Novak Djokovic has won his 10th grand slam title, proving too strong for Roger Federer in the final at Flushing Meadows.
The Serb prevailed 6-4 5-7 6-4 6-4 in a match lasting three hours and 21 minutes.
After a lengthy rain delay, powerhouses Djokovic and Federer finally made it on court shortly after 7pm local time.
It was the 42nd time the heavyweights had met, and Djokovic’s win squared the ledger at 21-21.
At 34, Federer had been bidding to become the oldest US Open men’s champion in 45 years.
But just as he did at Wimbledon, Djokovic crushed the superstar Swiss’s hopes of an 18th major with a pulsating four-set victory.
Federer’s latest near-miss will inevitably again raise questions about whether the father of four and arguably the game’s greatest ever player will win another slam.
While Federer has managed just one grand slam crown in almost six years, Djokovic has now amassed nine in that time.
One more and Djokovic will join legends Rod Laver and Bjorn Borg with 11 majors such is the Serb’s growing standing among the pantheon of greats.
Only Federer (17), Rafael Nadal (14), Pete Sampras (14) and Roy Emerson (12) have accrued more.
Both players entered the showpiece final in sublime form.
Djokovic qualified for all four grand slam deciders in a season for the first time with a record-setting semi-final rout of defending champion Marin Cilic.
Federer had swept 28 straight sets since Wimbledon.
But just like their high-stakes showdown at the All England Club, Federer was slow to find his A-game.

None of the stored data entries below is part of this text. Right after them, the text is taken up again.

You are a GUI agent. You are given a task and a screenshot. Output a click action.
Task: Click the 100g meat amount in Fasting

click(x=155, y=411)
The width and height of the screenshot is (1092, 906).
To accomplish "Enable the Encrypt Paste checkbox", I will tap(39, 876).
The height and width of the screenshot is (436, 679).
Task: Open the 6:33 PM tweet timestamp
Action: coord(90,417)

After dropping serve only twice all tournament, Federer was under the pump from the get-go.
The five-times champion – featuring in his first final in New York in six years and an unprecedented 28th grand slam title match in all – had to fend off two break points in the opening game and then dropped serve to fall behind 3-2.
He struck back immediately with a net-rush to wrong-footing Djokovic and send the Serb tumbling into the court.
Djokovic carried on with a grazed knee and elbow and claimed a second break in the seventh game as Federer’s unforced errors continued to cost him.
His mistake rate rose to 15 as Djokovic snared the scrappy opening set on a backhand miss from the second seed.
Federer introduced his SABR – the so-called Sneak Attack By Roger – with instant success early in the second set.
Storming the net on Djokovic’s second serve, the daring Swiss whipped a backhand and then rifled another down the line to have the world No.1 staring down triple break point at 1-0 and love-40.
“If he wins this, it will be the shot of the last five years that he’s come up with. It’s unreal,” former world No.1 John McEnroe marvelled on US TV.
But once again proving himself the best defender in the game, Djokovic fought off a total of five break points to hold for 1-1.
Federer’s next opportunities came in an epic ninth game when he garnered two set points, only to net a backhand return and then drive a relatively routine – by his supreme standards – forehand overhead long.
Djokovic finally held after a 20-point game – but he couldn’t hang on a second time when Federer converted his third set point with a probing backhand cross-court that again had the Serb spread-eagled.
The thunderous applause almost raised the half-finished roof at Ashe and Federer continued the assault early in the third set.
The SABR ploy seemed to unsettle Djokovic.
But out of nowhere Federer gifted the top seed a service break from 40-15 up in the third game.
After a strong overrule from Eva Asderaki, the first women’s chair umpire to control a men’s US Open final, earned Federer a break-back point before Djokovic obliged by dumping a forehand into the net.
Federer rued missing two more break-point chances in the eighth game after dropping serve once more from 40-15 to allow Djokovic to close out the set for a two-sets-to-one advantage.
There was no coming back for Federer when he was broken early in the fourth set, and then again for a sixth time, as Djokovic stayed cool to stave off three break points and serve out the final after three hours and 20 minutes.